Em contrapartida, em dez círculos eleitorais, o PS teve o primeiro deputado a ficar de fora, enquanto esse azar só coube ao Chega por três vezes.
O Bloco de Esquerda foi o partido com mais votos desperdiçados, ou seja, em círculos eleitorais em que o partido não elegeu qualquer deputado - todos menos Lisboa, já que Mariana Mortágua foi a única deputada eleita nas legislativas. Assim, os 102 mil votos que o partido teve em todos os círculos eleitorais à exceção de Lisboa foram desperdiçados.
O PAN, por exemplo, que também só elegeu em Lisboa, não tem votos sobrantes, já que Inês Sousa Real foi a última deputada eleita no círculo eleitroral. E é por isso que o partido tem menos votos desperdiçados que o ADN, que não elegeu em nenhum distrito.
A AD tem menos votos desperdiçados que todos os partidos que elegeram, à exceção de PAN e JPP: foram cerca de 91 mil, uma vez que a coligação de PSD e CDS apenas não elegeu em Portalegre e em 14 dos 22 círculos eleitorais foi a força política que conseguiu o último deputado em disputa.
Assim, Luís Montenegro conseguiu ser o mais eficiente de todas as forças políticas, com apenas 4,6% dos quase 2 milhões de votos a não terem servido para eleger qualquer deputado.
Já o Chega foi o segundo partido mais eficiente entre os que elegeram: quase 90% dos votos serviram para eleger um deputado.
O estreante JPP arrancou a sua carreira parlamentar com uma eficiência de voto semelhante à da AD. Na Madeira, onde elegeu o único deputado, foi o partido mais eficiente, ou seja, aquele que precisou de menos votos para garantir um assento parlamentar.
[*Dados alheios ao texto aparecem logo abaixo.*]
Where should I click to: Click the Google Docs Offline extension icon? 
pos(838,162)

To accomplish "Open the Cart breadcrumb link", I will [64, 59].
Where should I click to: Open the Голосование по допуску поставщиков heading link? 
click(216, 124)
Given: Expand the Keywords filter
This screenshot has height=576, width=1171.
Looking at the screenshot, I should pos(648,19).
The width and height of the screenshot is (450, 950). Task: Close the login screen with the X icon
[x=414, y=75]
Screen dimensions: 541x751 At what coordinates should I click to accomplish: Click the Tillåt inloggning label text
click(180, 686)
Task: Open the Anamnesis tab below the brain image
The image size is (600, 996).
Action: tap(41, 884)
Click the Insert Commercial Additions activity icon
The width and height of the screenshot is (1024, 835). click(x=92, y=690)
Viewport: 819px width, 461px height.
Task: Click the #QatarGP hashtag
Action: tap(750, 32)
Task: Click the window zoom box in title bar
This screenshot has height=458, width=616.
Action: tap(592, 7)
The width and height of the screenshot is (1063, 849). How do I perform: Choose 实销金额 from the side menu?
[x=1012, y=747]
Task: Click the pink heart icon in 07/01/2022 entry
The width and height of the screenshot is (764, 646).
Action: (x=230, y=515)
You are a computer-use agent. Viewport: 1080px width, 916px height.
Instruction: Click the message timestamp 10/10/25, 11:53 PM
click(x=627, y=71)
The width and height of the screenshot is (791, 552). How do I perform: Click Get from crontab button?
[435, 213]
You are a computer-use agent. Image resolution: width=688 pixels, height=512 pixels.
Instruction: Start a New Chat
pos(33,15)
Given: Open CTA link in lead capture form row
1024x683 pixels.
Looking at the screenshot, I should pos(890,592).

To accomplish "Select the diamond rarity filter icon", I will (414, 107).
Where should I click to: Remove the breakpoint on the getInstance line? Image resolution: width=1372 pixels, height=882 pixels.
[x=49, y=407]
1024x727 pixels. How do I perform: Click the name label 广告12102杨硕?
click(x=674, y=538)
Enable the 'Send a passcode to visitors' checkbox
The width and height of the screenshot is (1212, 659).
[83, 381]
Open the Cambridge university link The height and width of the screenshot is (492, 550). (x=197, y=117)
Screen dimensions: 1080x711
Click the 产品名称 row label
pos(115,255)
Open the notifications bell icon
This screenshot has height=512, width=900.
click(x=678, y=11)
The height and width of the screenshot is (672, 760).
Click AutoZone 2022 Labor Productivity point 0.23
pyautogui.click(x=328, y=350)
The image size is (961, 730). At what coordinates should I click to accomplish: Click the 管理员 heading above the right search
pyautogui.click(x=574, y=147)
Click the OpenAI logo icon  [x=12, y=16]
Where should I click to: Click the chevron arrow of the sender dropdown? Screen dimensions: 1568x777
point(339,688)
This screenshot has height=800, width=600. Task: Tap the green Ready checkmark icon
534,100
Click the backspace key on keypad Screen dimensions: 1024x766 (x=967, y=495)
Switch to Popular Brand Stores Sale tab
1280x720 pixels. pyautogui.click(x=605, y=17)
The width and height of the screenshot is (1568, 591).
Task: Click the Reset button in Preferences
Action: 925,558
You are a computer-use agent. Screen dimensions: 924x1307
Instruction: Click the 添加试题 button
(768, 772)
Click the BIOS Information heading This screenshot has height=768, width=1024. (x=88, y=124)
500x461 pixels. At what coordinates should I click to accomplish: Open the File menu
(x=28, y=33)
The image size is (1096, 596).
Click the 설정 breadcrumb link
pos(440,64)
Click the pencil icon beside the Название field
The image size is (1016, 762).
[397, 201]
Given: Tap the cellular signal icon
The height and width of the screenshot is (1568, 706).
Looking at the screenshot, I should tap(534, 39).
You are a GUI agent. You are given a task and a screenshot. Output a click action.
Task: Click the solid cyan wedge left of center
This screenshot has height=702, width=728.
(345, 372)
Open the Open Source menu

Assim, desperdiçou zero votos nesse círculo eleitoral. Já no resto dos círculos por onde concorreu, recebeu 3011 votos que não se converteram em mandatos.
Em sentido contrário, o Bloco de Esquerda foi o partido menos eficiente: mais de 80% dos eleitores no domingo de 18 de maio não conseguiram ajudar o partido a eleger um deputado. O PAN e a CDU foram os outros dois partidos menos aproveitadores, com uma taxa de eficiência abaixo dos 50%.